From b2d6ec398dc4a249eb508cd4488d910cccded710 Mon Sep 17 00:00:00 2001
From: Donald Sharp <sharpd@nvidia.com>
Date: Wed, 12 Jun 2024 14:14:48 -0400
Subject: [PATCH] zebra: Modify dplane loop to allow backpressure to filter up

Currently when the dplane_thread_loop is run, it moves contexts
from the dg_update_list and puts the contexts on the input queue
of the first provider.  This provider is given a chance to run
and then the items on the output queue are pulled off and placed
on the input queue of the next provider.  Rinse/Repeat down through
the entire list of providers.  Now imagine that we have a list
of multiple providers and the last provider is getting backed up.
Contexts will end up sticking in the input Queue of the `slow`
provider.  This can grow without bounds.  This is a real problem
when you have a situation where an interface is flapping and an
upper level protocol is sending a continous stream of route
updates to reflect the change in ecmp.  You can end up with
a very very large backlog of contexts.  This is bad because
zebra can easily grow to a very very large memory size and on
restricted systems you can run out of memory.  Fortunately
for us, the MetaQ already participates with this process
by not doing more route processing until the dg_update_list
goes below the working limit of dg_updates_per_cycle.  Thus
if FRR modifies the behavior of this loop to not move more
contexts onto the input queue if either the input queue
or output queue of the next provider has reached this limit.

_Job 1_. Using the patch description, decide whether each statement agrees with it: (a) The MetaQ holds off further route processing until the dg_update_list drops below dg_updates_per_cycle. (b) Contexts pile up in the output queue of the slow provider. (c) The backlog of contexts can only grow up to a fixed limit. For each, answer yes or no and quote the deciding words.
_Job 2_. Render the part of the records that opens with the line containing "You are a computer-use agent. Image" and closes with the line containing "point(232,98)", both included, as a numbered list with blank lines left out.

_Material supplied_.
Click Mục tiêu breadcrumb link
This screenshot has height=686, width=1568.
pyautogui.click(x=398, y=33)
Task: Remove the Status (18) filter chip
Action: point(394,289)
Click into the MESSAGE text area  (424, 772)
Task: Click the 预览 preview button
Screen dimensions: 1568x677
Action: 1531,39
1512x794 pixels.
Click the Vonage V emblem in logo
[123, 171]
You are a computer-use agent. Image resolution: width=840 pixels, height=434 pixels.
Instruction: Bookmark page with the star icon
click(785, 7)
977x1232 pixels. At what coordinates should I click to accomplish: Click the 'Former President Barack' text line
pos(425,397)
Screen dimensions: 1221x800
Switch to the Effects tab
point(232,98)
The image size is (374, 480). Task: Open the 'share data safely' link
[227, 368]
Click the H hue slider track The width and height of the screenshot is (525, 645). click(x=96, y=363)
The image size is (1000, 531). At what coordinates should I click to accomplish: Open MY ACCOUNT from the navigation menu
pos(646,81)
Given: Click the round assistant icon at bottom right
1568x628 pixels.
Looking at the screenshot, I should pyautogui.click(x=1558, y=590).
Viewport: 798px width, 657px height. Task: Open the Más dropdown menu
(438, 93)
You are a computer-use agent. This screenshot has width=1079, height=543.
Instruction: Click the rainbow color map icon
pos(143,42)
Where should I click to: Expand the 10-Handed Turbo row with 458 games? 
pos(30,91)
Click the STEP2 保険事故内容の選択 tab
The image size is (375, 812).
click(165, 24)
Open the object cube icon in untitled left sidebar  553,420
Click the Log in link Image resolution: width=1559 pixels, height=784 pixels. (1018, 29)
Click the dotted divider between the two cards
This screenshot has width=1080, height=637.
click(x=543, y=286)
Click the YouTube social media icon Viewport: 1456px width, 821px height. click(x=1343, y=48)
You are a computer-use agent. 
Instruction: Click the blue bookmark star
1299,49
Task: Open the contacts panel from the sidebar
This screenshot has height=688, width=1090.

_Result 1_.
(a) Yes: "the MetaQ already participates with this process by not doing more route processing until the dg_update_list goes below the working limit of dg_updates_per_cycle"
(b) No: "Contexts will end up sticking in the input Queue of the `slow` provider."
(c) No: "This can grow without bounds."

_Result 2_.
1. You are a computer-use agent. Image resolution: width=840 pixels, height=434 pixels.
2. Instruction: Bookmark page with the star icon
3. click(785, 7)
4. 977x1232 pixels. At what coordinates should I click to accomplish: Click the 'Former President Barack' text line
5. pos(425,397)
6. Screen dimensions: 1221x800
7. Switch to the Effects tab
8. point(232,98)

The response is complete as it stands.